#111: Radiohead, "The Bends" (1995)
Everyone is, everything is broken
Why can’t you forget ? Why can’t you forget ?
- Radiohead, “Planet Telex”
I didn’t hear The Bends, Radiohead’s second album, until 1998, when I received it as a 24th birthday present, along with OK Computer, which is the album that made me look around the year before and wonder what this thing called Radiohead was about. So much of what the nineties became for me had to do with drifting and aimlessness: I had dropped out of high school in 1993, and gotten a job at a local library. I started college in 1995, still working. I had vague and grandiose dreams: I wanted to be a writer, but had only written papers for school. In 1996, I fell in love with film studies, and saw myself (or another, more interesting version of myself) as a film scholar and a critic. The music that filtered back to me in those years didn’t speak to me: I felt like grunge and riot grrrl were too angry for me, because I was scared of the anger I already had, and that I pretended didn’t exist. The college rock/alternative station that I had listened to throughout my adolescence was losing its enchantment: I didn’t care about the battle between Blur and Oasis; I don’t remember ever hearing “Creep” on the radio, or anywhere else, although I read years later that Thom Yorke almost drowned in a pool during a performance at MTV’s annual Spring Break.
I was perfect for what Radiohead was trying to tell the world. It just took me longer to find them. The Bends is an extraordinary transitional album: it sounds exactly like its time (the midpoint of the nineties), and out of its time, too; an album that twenty years later still retains its desolation and instrumental pyrotechnics. If they had continued in the vein of Pablo Honey, they might have gotten a few albums in, had followers, and then maybe gotten bored or sick of their sound, and stopped. There is young adult, fashionable alienation on The Bends (“I wish it was the sixties / I wish I could be happy / I wish, I wish I wish that something would happen”) but there is also the pain of living with oneself, and with the world there, too, that goes beyond “I don’t know how to fit in (and I don’t want to),” to the weight of fear and existing in a place that’s going to be a dystopia much faster than anyone could have foreseen. If OK Computer shows us the internal effects of that landscape in full, then The Bends gives us glimpses; ragged messages and calls for help:
I call up my friend the good angel
But she’s out with her answerphone
She said that she’d love to come help
But
the sea would electrocute us all
Yorke’s voice sneers and mourns through The Bends.

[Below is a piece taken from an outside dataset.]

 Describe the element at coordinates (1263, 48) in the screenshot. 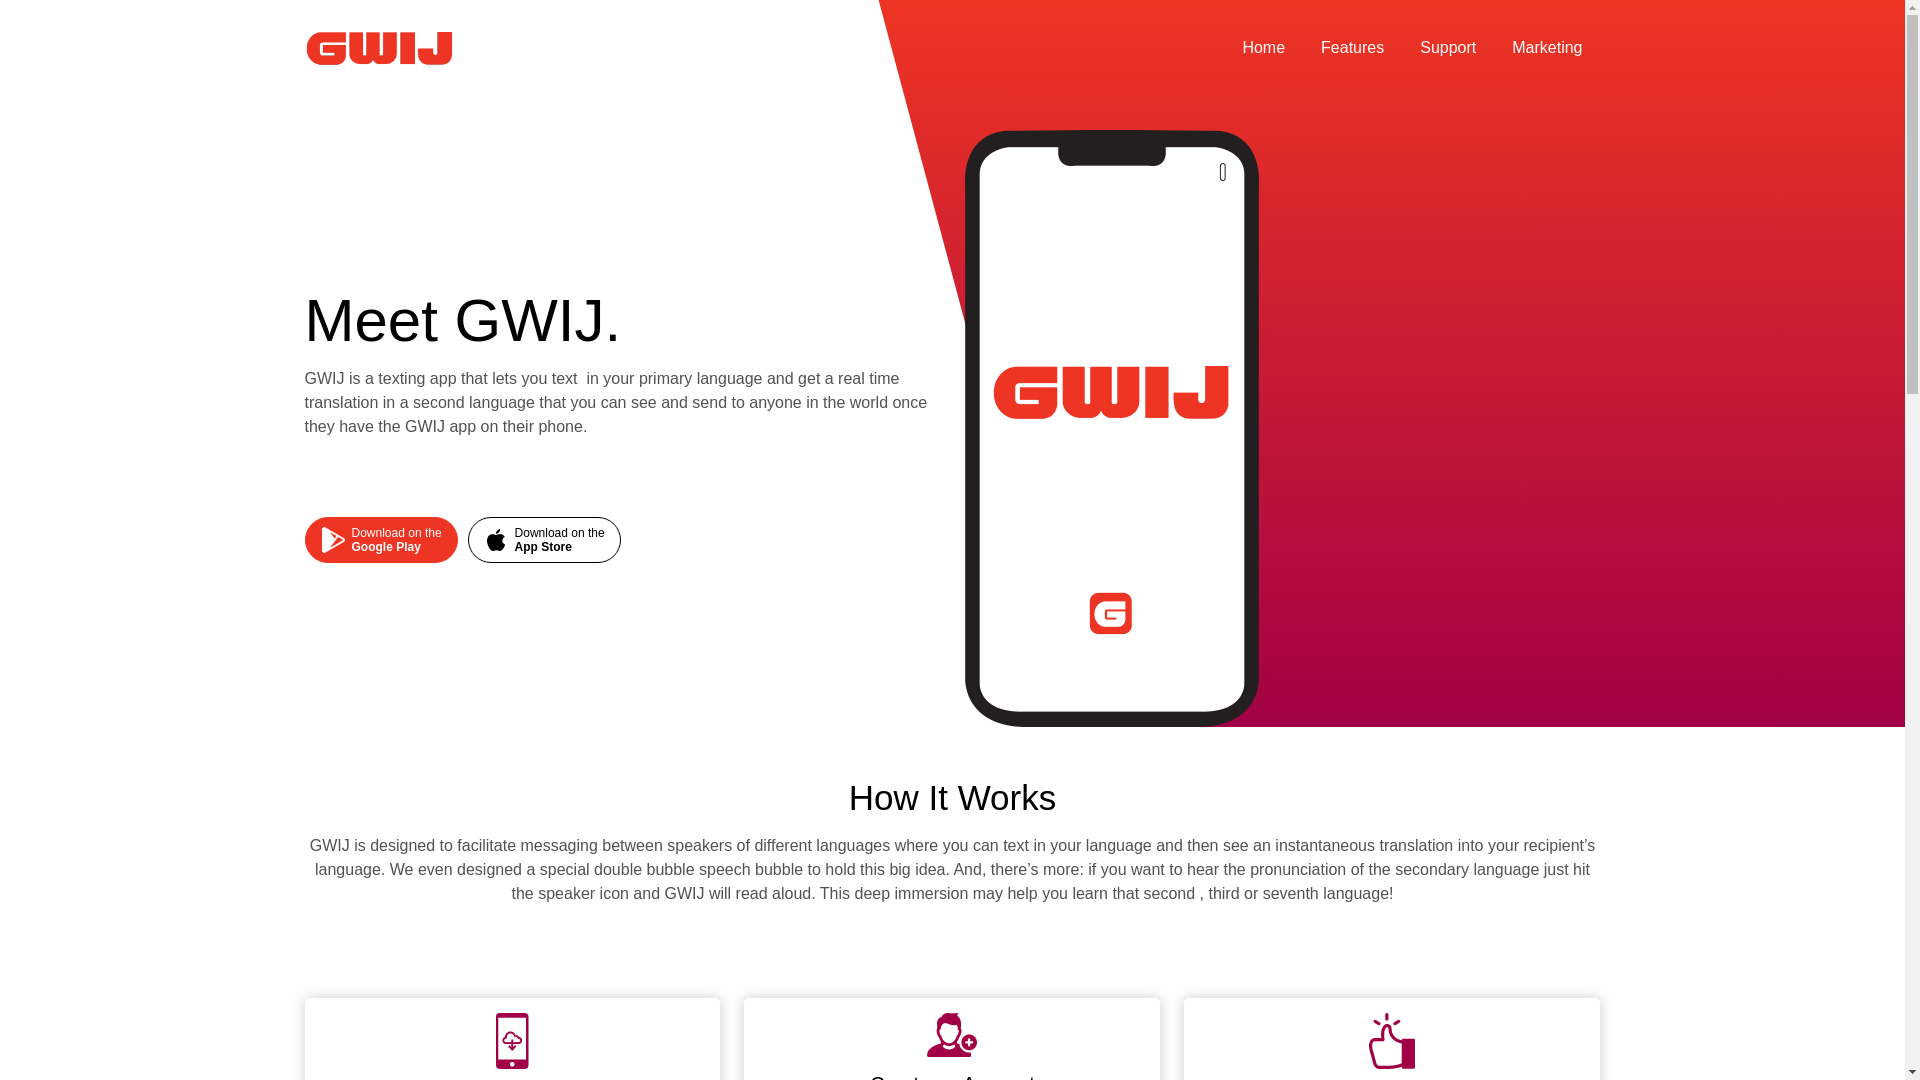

He condemns the popularity of his own creation, “Creep,” and its consumers, too, in “My Iron Lung,” and I think what drew me to this album then and, to a lesser extent, now, is the attitude of fuck off or fight me. I don’t care. But if that roiling anger is there, then the bottomless sadness is there, too, and it’s unfeigned:
If I could be who you wanted
If I could be who you wanted
all the time. All the time.
I understand, up to a point, why there’s a nineties nostalgia going on now. People see some kind of freedom there, or better music, or a dream of progression. The gaudiness of the eighties had been stripped away for some sort of authenticity that became a commodity itself, and The Bends asks, Do you want to be pissed off or sad about it? Is one just a shade of the other? I wasn’t asking myself these questions when I was listening to it at twenty-four. I was trying to build a wall out of scraps of movies and books and music to keep all of that out. I let other people feel all of the things that I desperately did not want to feel: Rage. Loneliness. Joy.

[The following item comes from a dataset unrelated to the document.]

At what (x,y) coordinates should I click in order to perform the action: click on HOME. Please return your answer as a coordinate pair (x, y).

Joy still remains tricky for me. I have to work at it. There are moments when I see it in the video for “Just,” with Jonny Greenwood making love to his guitar and upping the ante for the rest of the band, and Yorke spinning out his own moves in a too-small room while the rest of the world ends, or holding a book that I wrote in my hands, still wondering how I managed to do that. The Bends showed me a way out in 1998. It still does.